### LE PROBLÈME
Répondez à ces questions d'après l'extrait ci-dessous.
1. Quel champ de bataille Henry Dunant a-t-il vu ?
2. À quel groupe Mme L'Herbier appartenait-elle ?
3. Qui pilotait Mme L'Herbier ?

### EXTRAIT
►

La Croix-Rouge naquit de
la réaction généreuse qu'éprouva, devant l'horreur du champ de bataille de
Solferino, un jeune commerçant genevois, Henry Dunant. Depuis 1864 cet
organisme international dont les couleurs, celles de la Suisse, mais
interverties, sont, émouvante coïncidence, une croix sanglante sur fond blanc
est intervenu partout où il y avait le droit à faire respecter, des misères à
soulager, du bien à faire, des cœurs à consoler « Inter arma caritas... ».
Quand, après l'ouragan de
mai-juin 1940, la guerre eut cessé sur notre sol, une femme au grand cœur, Mme
Germaine L'Herbier-Montagnon, entreprit, seule, sans appui, du moins immédiat,
avec un dévouement inlassable qui la conduisit - ayant parcouru sur nos routes
du Nord et de l'Est plusieurs milliers de kilomètres - à travers les bois, les
champs, la neige et le froid, la recherche des appareils et des corps des
aviateurs tués au cours de la rapide mais sanglante bataille de France.
Mme L'Herbier appartenait
au groupe des infirmières-pilotes et secouristes de l'air - I. P. S. A. - fondé
avec le concours des sociétés de Croix-Rouge. Aidée par Mme Dubonnet, pilotée
par la princesse Jérôme Murat, elle ne recula ni devant la distance, ni devant
la température, ni devant les difficultés de tous ordres. et se rendit en
automobile dans le Nord, en Belgique, en Hollande, s'enquérant pieusement des
moindres indices permettant l'identification des restes des pilotes, des
navigateurs, des mitrailleurs tombés la plupart avec leur avion aux ailes
brisées, et carbonisés.

◄

### DONNÉES FOURNIES
►

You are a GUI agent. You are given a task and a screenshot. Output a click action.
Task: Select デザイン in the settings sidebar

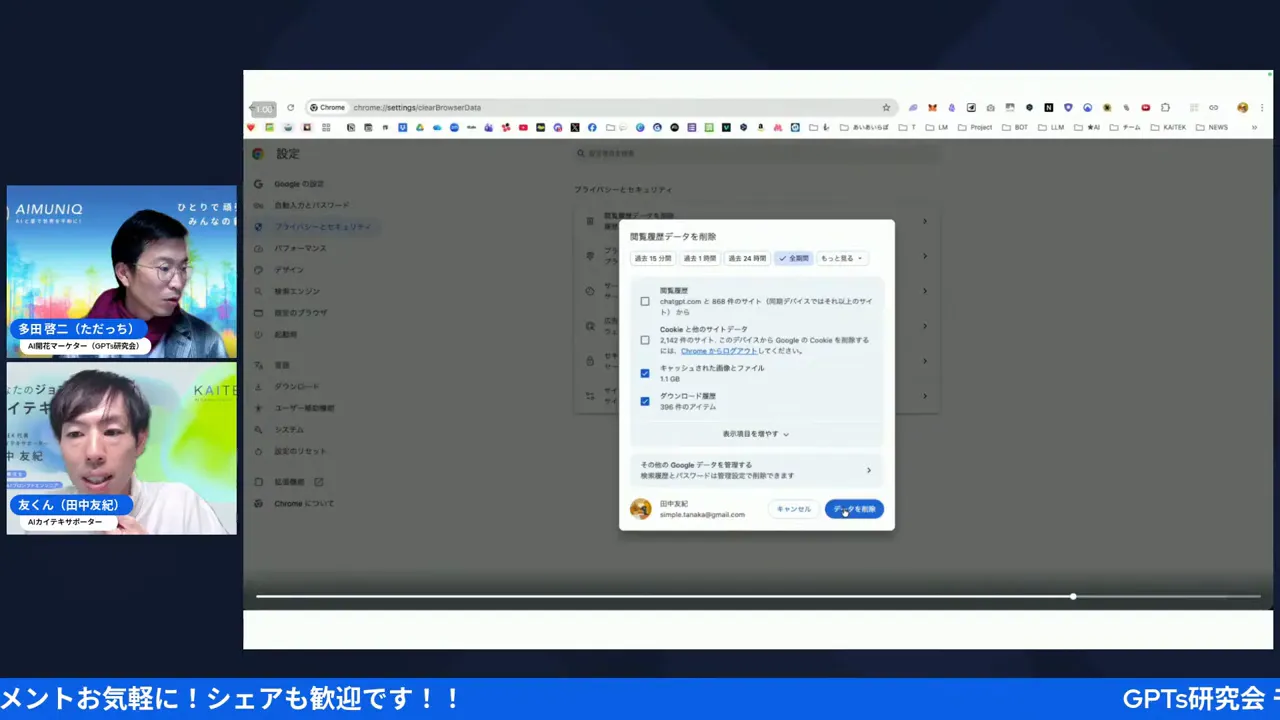pos(289,269)
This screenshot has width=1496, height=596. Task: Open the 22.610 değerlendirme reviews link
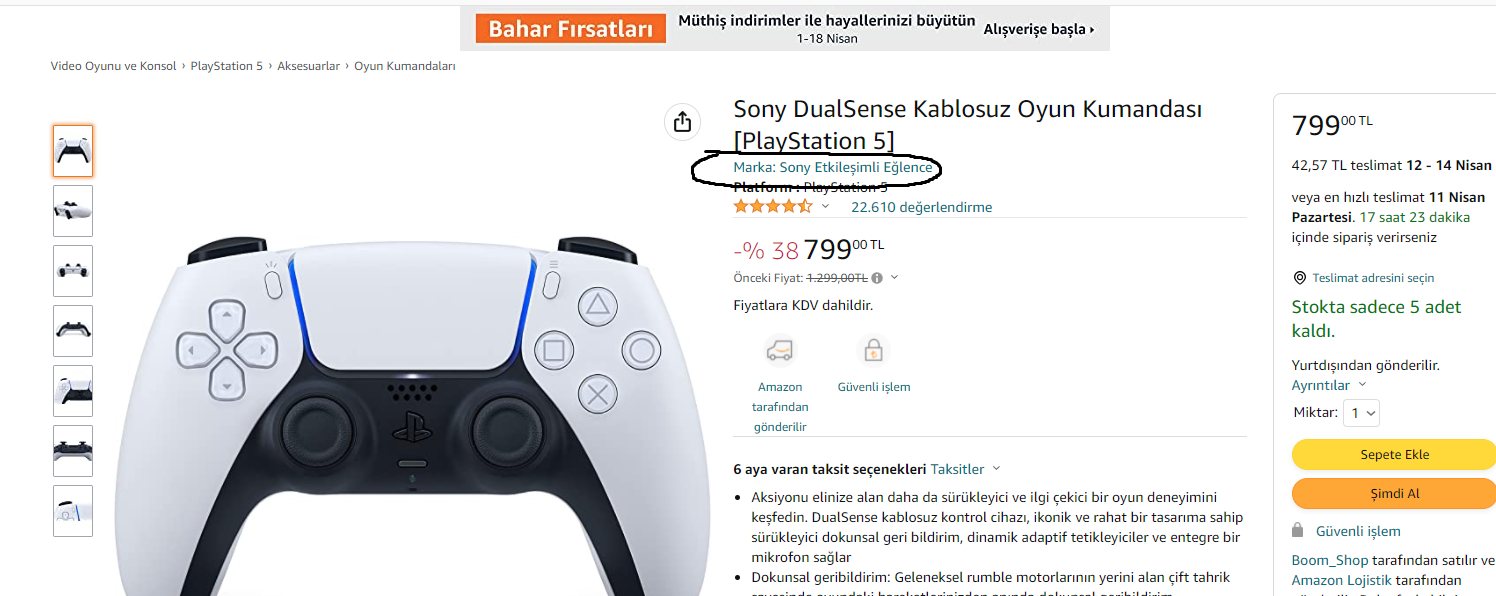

◄

### RÉSULTAT OBTENU
1. Le champ de bataille de Solferino.
2. Au groupe des infirmières-pilotes et secouristes de l'air (I. P. S. A.).
3. La princesse Jérôme Murat.